WRITTEN TASK –
Express the entries as a JSON list of strings with one string per line, leaving out blank lines, and include only the lines from the one containing "The height and width of the screenshot is (789, 917)." through the end of the entries.

-- TASK INPUTS start --

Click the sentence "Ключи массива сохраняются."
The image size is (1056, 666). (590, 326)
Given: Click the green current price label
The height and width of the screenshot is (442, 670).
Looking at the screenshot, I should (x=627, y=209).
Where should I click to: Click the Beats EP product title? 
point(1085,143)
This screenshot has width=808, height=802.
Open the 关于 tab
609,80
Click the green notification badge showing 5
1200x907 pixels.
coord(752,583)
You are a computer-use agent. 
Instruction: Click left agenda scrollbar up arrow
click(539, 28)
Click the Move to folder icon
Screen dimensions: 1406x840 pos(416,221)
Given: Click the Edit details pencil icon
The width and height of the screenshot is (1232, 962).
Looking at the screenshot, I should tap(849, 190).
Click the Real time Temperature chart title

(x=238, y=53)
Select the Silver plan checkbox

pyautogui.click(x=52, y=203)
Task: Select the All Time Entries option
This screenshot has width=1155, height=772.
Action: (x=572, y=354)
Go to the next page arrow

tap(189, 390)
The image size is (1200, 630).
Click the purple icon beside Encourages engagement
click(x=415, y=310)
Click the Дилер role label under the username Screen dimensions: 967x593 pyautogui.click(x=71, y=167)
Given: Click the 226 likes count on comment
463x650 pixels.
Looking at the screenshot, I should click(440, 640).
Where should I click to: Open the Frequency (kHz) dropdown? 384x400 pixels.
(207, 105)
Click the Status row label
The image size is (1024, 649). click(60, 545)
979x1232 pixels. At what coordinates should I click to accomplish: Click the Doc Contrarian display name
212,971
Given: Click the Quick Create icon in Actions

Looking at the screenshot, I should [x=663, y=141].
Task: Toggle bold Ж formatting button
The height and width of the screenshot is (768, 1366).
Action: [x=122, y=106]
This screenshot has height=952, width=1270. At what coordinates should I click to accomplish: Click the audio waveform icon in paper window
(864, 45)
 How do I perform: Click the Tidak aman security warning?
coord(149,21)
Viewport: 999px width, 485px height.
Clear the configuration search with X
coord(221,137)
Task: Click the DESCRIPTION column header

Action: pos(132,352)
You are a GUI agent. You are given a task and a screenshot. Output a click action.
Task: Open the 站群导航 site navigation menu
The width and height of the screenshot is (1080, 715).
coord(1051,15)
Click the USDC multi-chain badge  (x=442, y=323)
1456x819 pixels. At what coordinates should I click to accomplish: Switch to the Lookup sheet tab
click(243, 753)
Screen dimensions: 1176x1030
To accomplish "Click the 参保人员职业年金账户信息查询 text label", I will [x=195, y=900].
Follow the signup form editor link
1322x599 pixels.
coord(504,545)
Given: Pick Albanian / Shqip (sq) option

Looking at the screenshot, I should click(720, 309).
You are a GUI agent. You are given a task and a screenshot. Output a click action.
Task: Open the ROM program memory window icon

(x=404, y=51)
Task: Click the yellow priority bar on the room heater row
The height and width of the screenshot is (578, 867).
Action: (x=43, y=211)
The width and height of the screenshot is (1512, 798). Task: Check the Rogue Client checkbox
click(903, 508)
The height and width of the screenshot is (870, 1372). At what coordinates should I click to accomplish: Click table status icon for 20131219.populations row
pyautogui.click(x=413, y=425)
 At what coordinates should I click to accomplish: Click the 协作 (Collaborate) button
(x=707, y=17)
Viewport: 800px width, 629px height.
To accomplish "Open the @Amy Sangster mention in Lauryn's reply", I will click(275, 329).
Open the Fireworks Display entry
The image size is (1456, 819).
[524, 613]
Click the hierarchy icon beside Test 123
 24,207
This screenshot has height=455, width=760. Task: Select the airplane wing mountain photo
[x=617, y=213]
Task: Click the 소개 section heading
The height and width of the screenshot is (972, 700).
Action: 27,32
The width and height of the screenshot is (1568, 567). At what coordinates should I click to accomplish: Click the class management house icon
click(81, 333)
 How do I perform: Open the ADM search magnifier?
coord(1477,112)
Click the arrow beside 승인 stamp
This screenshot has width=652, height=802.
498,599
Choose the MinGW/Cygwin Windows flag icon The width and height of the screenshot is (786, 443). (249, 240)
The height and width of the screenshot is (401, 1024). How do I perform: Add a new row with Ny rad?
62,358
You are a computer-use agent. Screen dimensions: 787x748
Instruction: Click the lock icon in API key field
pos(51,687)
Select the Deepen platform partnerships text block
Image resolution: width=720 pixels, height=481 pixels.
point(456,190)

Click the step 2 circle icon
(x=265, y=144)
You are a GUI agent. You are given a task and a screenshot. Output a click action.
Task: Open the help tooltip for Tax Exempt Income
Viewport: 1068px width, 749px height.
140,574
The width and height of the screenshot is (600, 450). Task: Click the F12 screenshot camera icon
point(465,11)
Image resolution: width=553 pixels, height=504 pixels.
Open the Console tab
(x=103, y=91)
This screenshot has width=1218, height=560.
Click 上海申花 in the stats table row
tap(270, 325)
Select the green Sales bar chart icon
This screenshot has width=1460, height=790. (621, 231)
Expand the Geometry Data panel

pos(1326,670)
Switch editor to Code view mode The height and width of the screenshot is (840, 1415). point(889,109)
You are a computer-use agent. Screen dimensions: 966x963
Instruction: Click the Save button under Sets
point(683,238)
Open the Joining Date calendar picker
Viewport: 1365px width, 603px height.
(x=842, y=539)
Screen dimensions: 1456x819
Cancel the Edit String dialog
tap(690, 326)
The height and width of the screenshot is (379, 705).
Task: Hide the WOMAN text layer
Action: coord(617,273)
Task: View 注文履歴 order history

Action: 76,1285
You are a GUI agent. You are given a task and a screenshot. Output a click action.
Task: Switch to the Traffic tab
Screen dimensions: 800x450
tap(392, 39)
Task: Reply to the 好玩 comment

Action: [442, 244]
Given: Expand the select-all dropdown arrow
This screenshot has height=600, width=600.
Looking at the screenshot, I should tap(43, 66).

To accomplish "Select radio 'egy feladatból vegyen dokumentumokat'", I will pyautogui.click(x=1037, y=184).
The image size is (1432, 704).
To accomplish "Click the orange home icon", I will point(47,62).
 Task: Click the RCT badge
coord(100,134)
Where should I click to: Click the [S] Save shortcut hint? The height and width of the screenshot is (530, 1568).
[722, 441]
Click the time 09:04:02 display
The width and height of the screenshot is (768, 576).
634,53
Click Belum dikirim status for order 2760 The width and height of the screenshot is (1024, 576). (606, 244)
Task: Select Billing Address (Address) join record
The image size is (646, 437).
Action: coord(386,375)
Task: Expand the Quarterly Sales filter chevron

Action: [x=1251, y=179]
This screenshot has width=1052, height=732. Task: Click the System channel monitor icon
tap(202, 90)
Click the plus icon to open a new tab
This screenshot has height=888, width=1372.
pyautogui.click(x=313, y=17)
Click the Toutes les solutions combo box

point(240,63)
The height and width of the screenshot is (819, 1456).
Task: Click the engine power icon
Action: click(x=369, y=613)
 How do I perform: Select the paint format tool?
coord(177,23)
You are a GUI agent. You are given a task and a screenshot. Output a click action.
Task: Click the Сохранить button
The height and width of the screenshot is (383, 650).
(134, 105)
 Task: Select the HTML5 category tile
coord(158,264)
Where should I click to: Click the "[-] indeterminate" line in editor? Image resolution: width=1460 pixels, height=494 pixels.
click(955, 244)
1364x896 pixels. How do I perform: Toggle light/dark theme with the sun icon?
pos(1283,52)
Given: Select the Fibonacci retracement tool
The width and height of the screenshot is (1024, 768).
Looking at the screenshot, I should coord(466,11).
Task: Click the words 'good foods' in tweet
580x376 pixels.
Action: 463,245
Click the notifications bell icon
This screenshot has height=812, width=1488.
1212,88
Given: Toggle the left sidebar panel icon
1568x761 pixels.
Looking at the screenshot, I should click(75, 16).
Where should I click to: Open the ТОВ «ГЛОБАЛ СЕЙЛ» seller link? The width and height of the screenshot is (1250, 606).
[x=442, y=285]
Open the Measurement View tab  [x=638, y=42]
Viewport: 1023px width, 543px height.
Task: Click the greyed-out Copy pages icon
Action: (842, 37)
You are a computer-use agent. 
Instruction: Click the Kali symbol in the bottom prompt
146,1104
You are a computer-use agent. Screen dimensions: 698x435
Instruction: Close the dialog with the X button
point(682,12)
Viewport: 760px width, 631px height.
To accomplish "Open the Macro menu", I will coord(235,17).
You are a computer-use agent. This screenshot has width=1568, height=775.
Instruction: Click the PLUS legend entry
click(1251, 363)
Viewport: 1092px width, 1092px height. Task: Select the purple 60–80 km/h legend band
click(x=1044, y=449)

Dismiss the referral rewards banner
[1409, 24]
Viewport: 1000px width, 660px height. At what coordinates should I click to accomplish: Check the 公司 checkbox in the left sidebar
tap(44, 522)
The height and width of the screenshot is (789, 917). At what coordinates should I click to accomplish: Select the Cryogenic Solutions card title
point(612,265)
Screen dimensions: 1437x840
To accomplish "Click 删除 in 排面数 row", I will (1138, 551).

-- TASK INPUTS end --

CORRECT RESPONSE –
[
  "The height and width of the screenshot is (789, 917). At what coordinates should I click to accomplish: Select the Cryogenic Solutions card title",
  "point(612,265)",
  "Screen dimensions: 1437x840",
  "To accomplish \"Click 删除 in 排面数 row\", I will (1138, 551)."
]